**Yapılacak iş**
Köyde çocukların kurban kesimini izlemesini anlatan aşağıdaki metni hiçbir şeyini değiştirmeden baştan sona yeniden yazın.

**Okuma metni**
^^^^^^^^
Köy yerinde küçük yaştan itibaren her çağda çocukların kurban kesimini izlemeleri belki ilk bıçak vurulurken yasaklansa da derisini yüzme ve etlerini parçalayıp pay etme safhalarının her biri çocukların gözü önünde cereyan etmektedir. Ki bu sahneler özellikle seyrettirilir ki çocuk “ödlek”, “korkak” ve “çekingen” olmasın, “atılgan”, “girişken” ve “cesur” olsun. Tabiî ki her çocuğun psikolojisi özellikle bu iletişim çağında aynı olmamaktadır. 3-4 yaşlarındaki oğlum ile yine aynı yaşlardaki dayısının kızları, kar yağışlı bir kış gününde kurban kesişimizi köy evinin camından birlikte seyrettiklerinden sonra 3 yıl boyunca etyemez olmuş hatta pişmiş et kokusundan bile rahatsız olmuşken bize de kızlara maşallah çekmek düşmüştü.
^^^^^^^^
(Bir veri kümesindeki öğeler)
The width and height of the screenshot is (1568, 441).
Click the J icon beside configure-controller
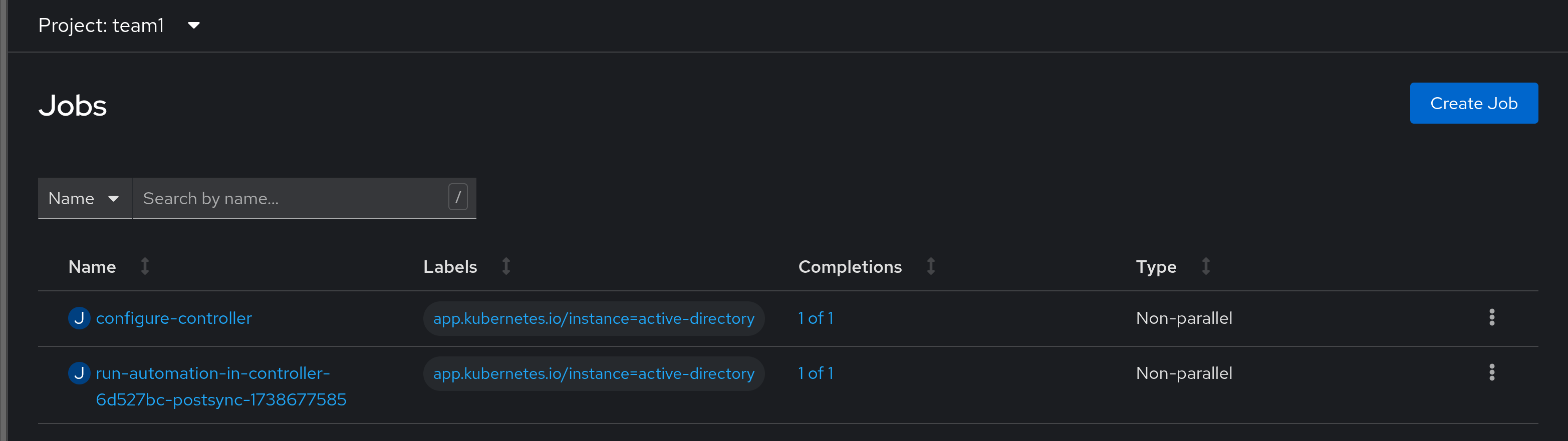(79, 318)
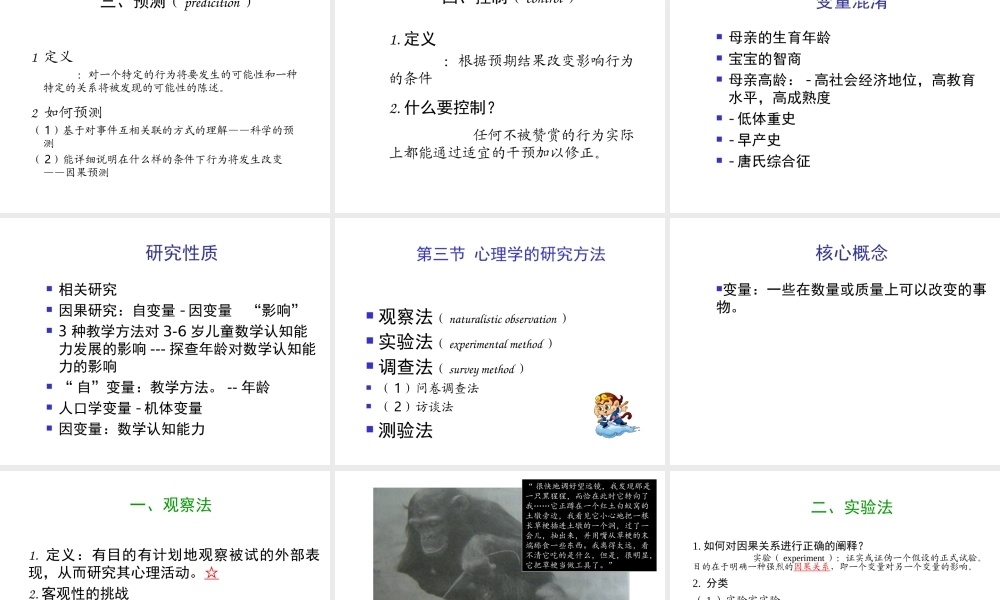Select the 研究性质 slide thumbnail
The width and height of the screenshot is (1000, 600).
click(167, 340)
^^^^^^^^
**Görevin sonucu**
Köy yerinde küçük yaştan itibaren her çağda çocukların kurban kesimini izlemeleri belki ilk bıçak vurulurken yasaklansa da derisini yüzme ve etlerini parçalayıp pay etme safhalarının her biri çocukların gözü önünde cereyan etmektedir. Ki bu sahneler özellikle seyrettirilir ki çocuk “ödlek”, “korkak” ve “çekingen” olmasın, “atılgan”, “girişken” ve “cesur” olsun. Tabiî ki her çocuğun psikolojisi özellikle bu iletişim çağında aynı olmamaktadır. 3-4 yaşlarındaki oğlum ile yine aynı yaşlardaki dayısının kızları, kar yağışlı bir kış gününde kurban kesişimizi köy evinin camından birlikte seyrettiklerinden sonra 3 yıl boyunca etyemez olmuş hatta pişmiş et kokusundan bile rahatsız olmuşken bize de kızlara maşallah çekmek düşmüştü.